▸ **TEXTO PARA LEITURA**:
....

Comitê da Cultura de Paz e Não Violência

Rumo ao abismo inevitável?

EDGAR MORIN
ESPECIAL PARA O “LE MONDE”

O progresso científico permitiu a produção e a proliferação de armas de destruição em massa -nucleares, químicas e biológicas. O progresso técnico e industrial provocou um processo de deterioração da biosfera, e o círculo vicioso entre crescimento e degradação ambiental se amplia. A globalização do mercado econômico, sem regulamentação externa nem auto-regulamentação verdadeira, criou novas ilhas de riqueza, mas também zonas crescentes de miséria; ela provocou e vai continuar a provocar crises sucessivas, e sua expansão se dá sob a ameaça de um caos para o qual ela própria contribui em muito. Os avanços da ciência, da técnica, da indústria e da economia que vão levar a nave Terra adiante a partir de agora não são regulados nem pela política, nem pela ética. Assim, o que parecia dever assegurar o progresso certeiro traz consigo possibilidades de progresso futuro, é verdade, mas também gera e intensifica os perigos.

Os fenômenos acima citados são acompanhados por diversas regressões bárbaras. As guerras se multiplicam no planeta e, cada vez mais, são caracterizadas por seus componentes étnico-religiosos. A consciência cívica perde espaço em toda parte, e violências de diversos tipos corroem a sociedade. A criminalidade mafiosa tornou-se planetária. A lei da vingança toma o lugar da lei da Justiça, arrogando-se o papel da verdadeira justiça.

As concepções maniqueístas dominam os espíritos, fazendo-se passar por racionalidade. Os loucos de Deus e os loucos pelo ouro agem sem freios. Existe uma conexão entre as duas loucuras: a globalização econômica favorece o financiamento do terrorismo, que busca desferir um golpe mortal contra a mesma globalização. Nessa área, como em outras, a barbárie odiosa vinda dos confins dos tempos históricos se soma à barbárie anônima e gelada própria de nossa civilização.

As comunicações se multiplicam no planeta, mas a falta de entendimento aumenta. As sociedades são cada vez mais interdependentes, mas estão cada vez mais dispostas a se destruir mutuamente.

....

(Itens armazenados do conjunto de dados)

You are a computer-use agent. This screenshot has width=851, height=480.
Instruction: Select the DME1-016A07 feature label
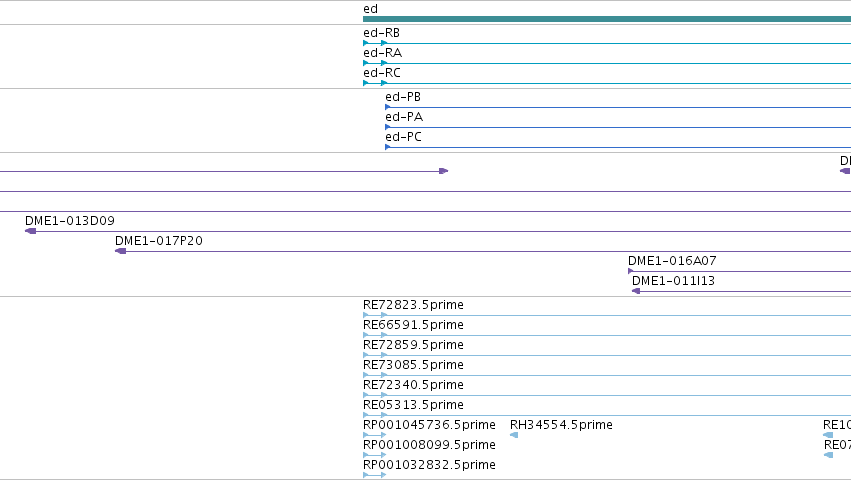(x=672, y=261)
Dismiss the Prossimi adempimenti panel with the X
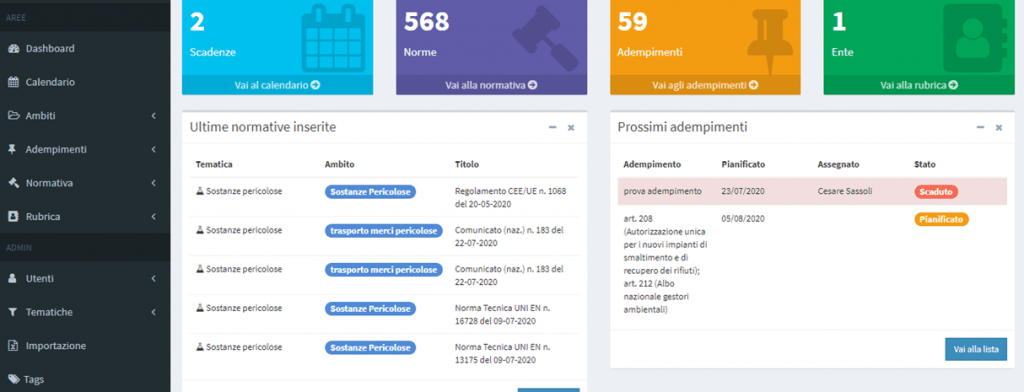This screenshot has width=1024, height=392. 999,128
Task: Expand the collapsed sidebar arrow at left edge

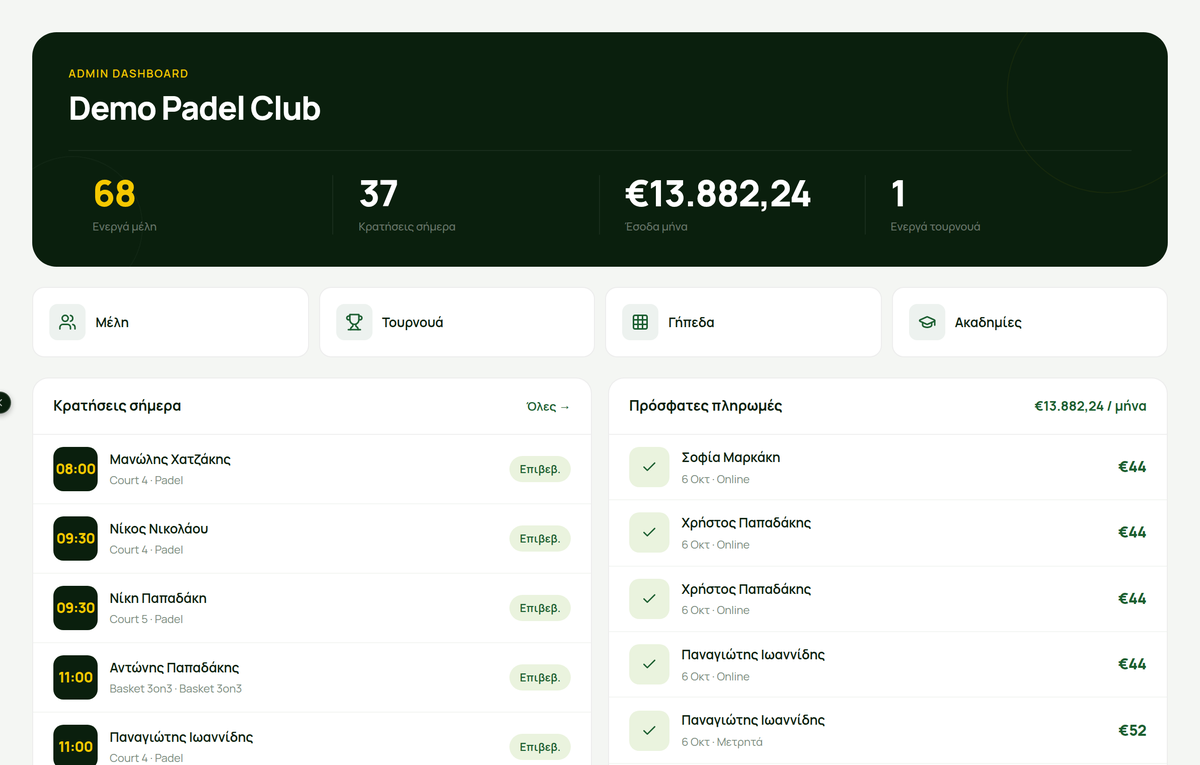Action: pyautogui.click(x=3, y=402)
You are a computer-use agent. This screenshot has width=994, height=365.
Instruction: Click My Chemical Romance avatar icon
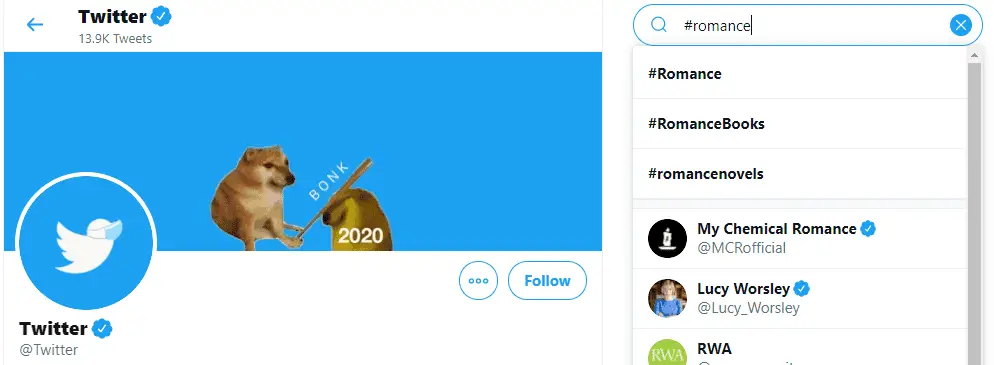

....

▸ **TAREFA ESCRITA 1**:
Com base no artigo sobre os perigos do progresso, responda:
(a) Além de novas ilhas de riqueza, o que a globalização do mercado econômico criou?
(b) Por quais componentes as guerras são cada vez mais caracterizadas?
(c) Segundo o artigo, qual é a conexão entre a loucura dos "loucos de Deus" e a dos "loucos pelo ouro"?
▸ **TAREFA ESCRITA 2**:
Dê prosseguimento ao artigo sobre os perigos do progresso, a partir da última frase apresentada.
As entradas não são necessárias para realizar as tarefas.

▸ **RESPOSTA ESPERADA 1**:
(a) Zonas crescentes de miséria.
(b) Por seus componentes étnico-religiosos.
(c) A globalização econômica favorece o financiamento do terrorismo, que busca desferir um golpe mortal contra a mesma globalização.

▸ **RESPOSTA ESPERADA 2**:
A ocidentalização toma conta do mundo, mas provoca reações de encerramento em torno de identidades étnicas, religiosas e nacionais. As certezas irracionais voltam a provocar desentendimentos, mas a racionalidade abstrata, calculadora, “”economística”, administradora e tecnocrata é incapaz, também ela, de compreender os problemas em suas dimensões humanas e planetárias. Os espíritos abstratos enxergam a cegueira dos fanáticos, mas não sua própria cegueira. As duas cegueiras, a da irracionalidade concreta e da racionalidade abstrata, se unem para lançar uma sombra escura sobre o novo século nascente.

Já chamei a atenção, há muito tempo, para o fato de que o Oriente Médio se encontra no centro de uma zona sísmica planetária onde se confrontam as religiões entre elas, as religiões e o espírito profano, o Oriente e o Ocidente, o Norte e o Sul, países pobres e países ricos. O conflito israelo-palestino, no coração dessa zona sísmica, constitui, ele próprio, uma espécie de câncer cuja metástase corre o risco de se espalhar pelo planeta.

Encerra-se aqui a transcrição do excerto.